Once upon a time I think these policies really were intended to guide developers towards improving the vitality of the neighborhood (in the misguided, cars-only model of the 1950s).  But today I think they mainly exist to force developers to seek variances from the city.  A process which allows the neighborhood to extract all sorts of seemingly unrelated compromises from the developer in exchange for allowing them to do the right thing for the neighborhood.

Recently completed projects which meet Boston's antiquated minimum parking requirements frequently have huge quantities of unused parking spaces.  With almost half of residents not owning a car at all (something that should be encouraged), why do we need to pave all of this extra space?

And more broadly, why does on-street parking deserve some kind of special protection?  Allston already has far too little unpaved open space, and far too many private parking lots that sit vacant during evenings and weekends.  I don't think anyone has walked through Allston in the last 40 years and thought "if only this neighborhood had more cars."  Why should the city punish developers seeking to reverse this trend?

And also I give you this: Let the market decide!!!  If a shortage of on-street parking were enough to drive business and residents out of a neighborhood, huge swaths of Back Bay, Beacon Hill, and the North End should be economic dead zones.  Instead these neighborhoods are some of the most coveted in the city.  In fact I can't think of a single neighborhood in Boston that is said to be poor "due to lack of ample parking."  It just doesn't happen anymore in Boston.
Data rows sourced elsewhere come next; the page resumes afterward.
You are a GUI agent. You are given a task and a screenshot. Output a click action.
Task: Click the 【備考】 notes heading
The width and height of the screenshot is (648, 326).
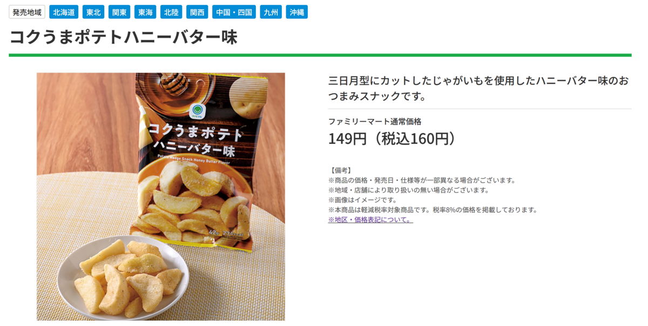340,170
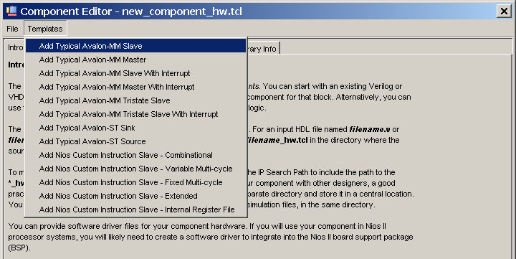This screenshot has width=516, height=259.
Task: Switch to the Introduction tab
Action: point(15,48)
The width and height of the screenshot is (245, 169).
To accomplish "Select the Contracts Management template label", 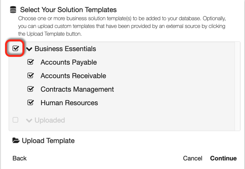I will [77, 89].
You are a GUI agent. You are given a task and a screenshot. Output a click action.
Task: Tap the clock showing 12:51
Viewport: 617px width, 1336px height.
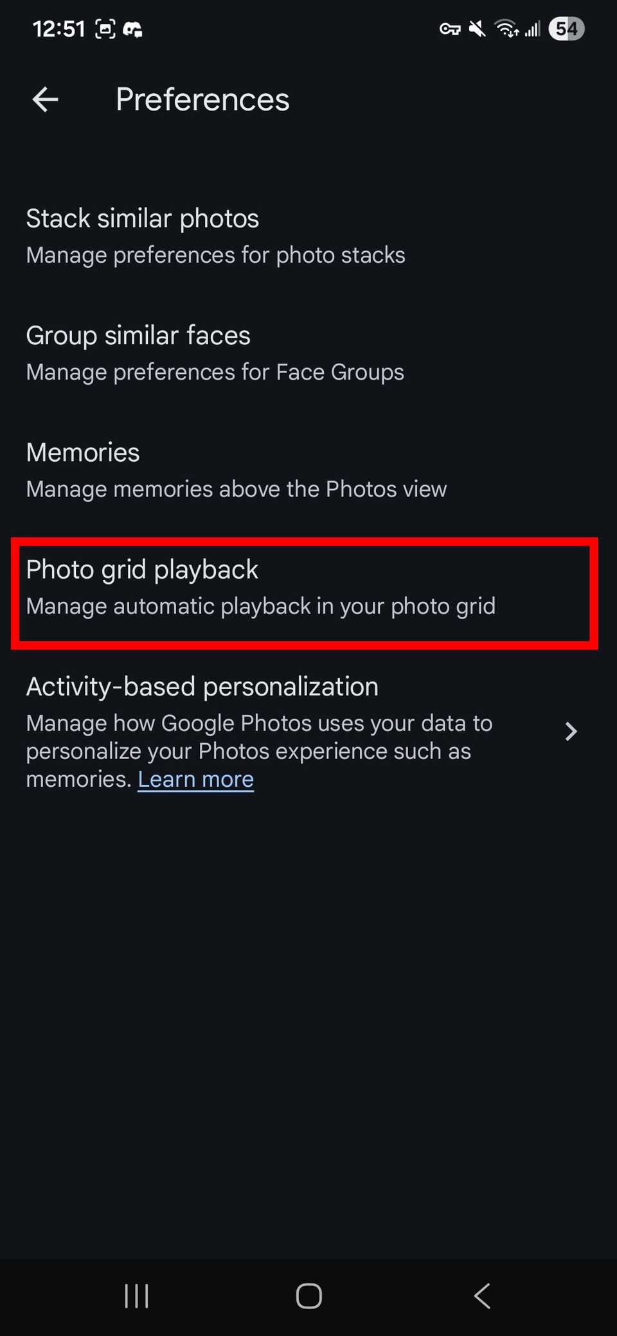[x=60, y=28]
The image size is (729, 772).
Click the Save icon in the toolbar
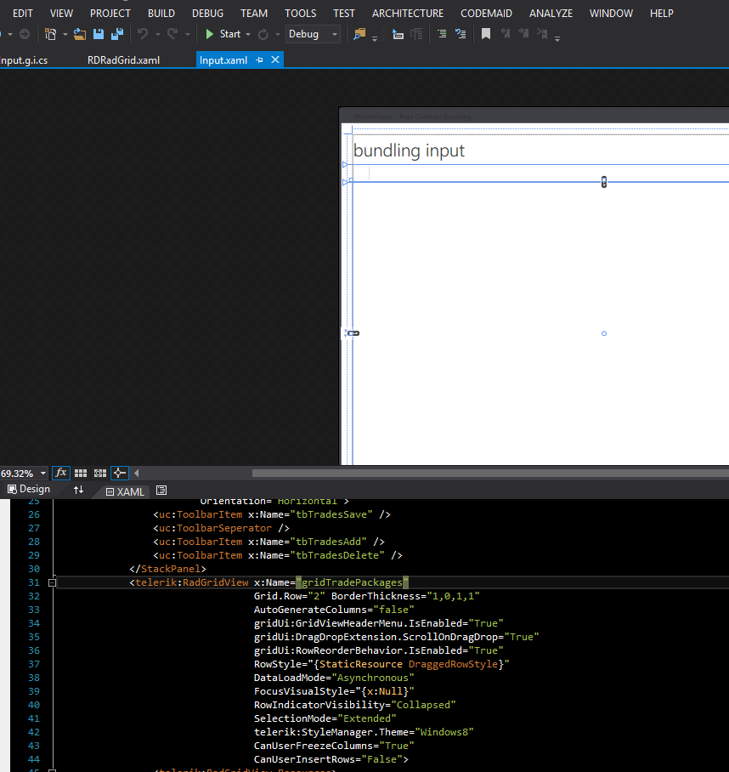(99, 34)
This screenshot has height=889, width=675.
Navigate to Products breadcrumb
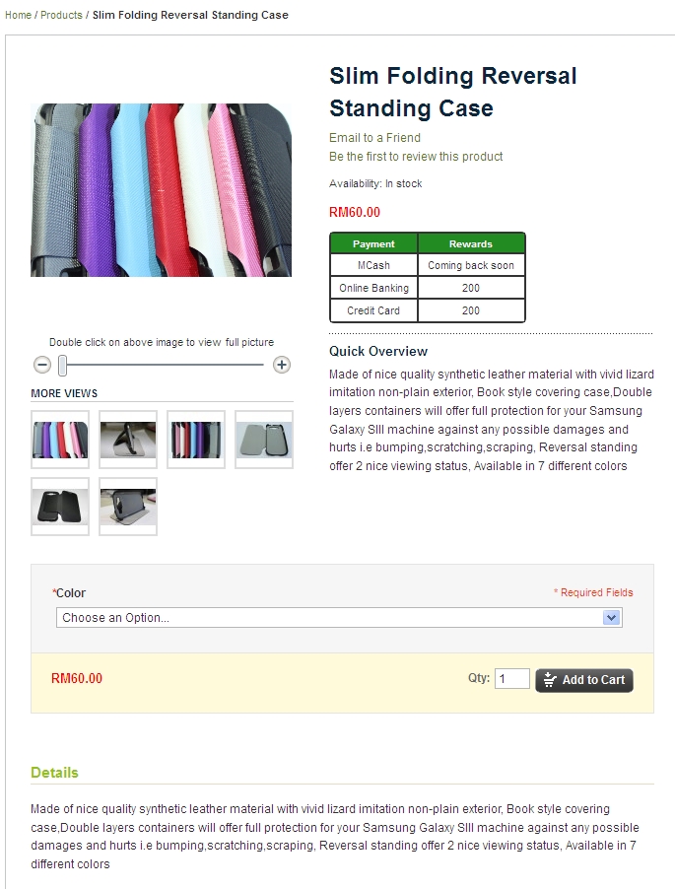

What's happening here is that current multi-car residents are enforcing laws to prevent a new generation of car-free residents from being able to move in and make better use of the space.  And they're doing so at major public expense (living space is worth more than parking space and thus brings in more tax dollars).  This money (MY money) could, and should, instead be used to improve facilities for walking and public transit.  We get much more bang for our buck that way.  And we get a nicer city to boot.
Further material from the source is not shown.